What should I do if my landlord serves me with an eviction notice?
Tenants should not be getting eviction notices at the moment—though, through a sort of loophole, landlords were briefly able to file new eviction cases against tenants. But under Cuomo’s recent executive order, “courts are not allowing landlords to start cases which would end up with tenants being served with notices of petition, the court papers which start the case.”
Tenants may still be issued with a rent demand, but not a notice of petition or actual court papers. “These proceedings are not considered emergency or essential, and so neither the landlords nor their processors are allowed to be out and serving these notices so it ought not happen, because it’s actually against the governor’s executive order,” says Davidson.
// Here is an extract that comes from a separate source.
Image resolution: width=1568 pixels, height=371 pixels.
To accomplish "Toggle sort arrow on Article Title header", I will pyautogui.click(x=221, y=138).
If you do get served an eviction notice, contact the Department of Investigation’s Bureau of City Marshals. And keep in mind that even if the notice asks you to show up in person, you do not have to show up to housing court.
“If they don’t answer in person no harm will come to them, it will not impact the case that will eventually be brought against them, because no cases—unless they’re very specific emergencies—are being allowed to move forward in housing court,” says Davidson.
Can my landlord raise my rent right now?
If you currently have a lease in effect, “that lease governs,” Davidson says. But if you’re at the end of the lease or a month-to-month tenant, a rent increase is still possible (which is one reason why advocates are pushing for a rent freeze or suspension).
Under the new rent laws, renters should get notice if landlords intend to raise their rent by more than 5 percent. If the tenant has lived in the apartment for up to one year, they should get 30 days notice; if they’ve lived there for up to two years, they should get 60 days notice; and if it’s been more than two years, they should get 90 days notice.
What if I’m diagnosed with COVID-19? What are my rights as a tenant?
The Mayor’s Office to Protect Tenants created a guide that addresses some critical issues during the COVID-19 pandemic, including what tenants should know if they’re diagnosed with the disease. “Your landlord cannot evict you, kick you out, or ask you to leave your apartment for having COVID-19,” according to the guidelines—and the same goes if you’re under quarantine at home, or if you’re experiencing harassment or discrimination for other reasons. If any of those things are happening, the office suggests contacting the NYC Commission on Human Rights to file a report.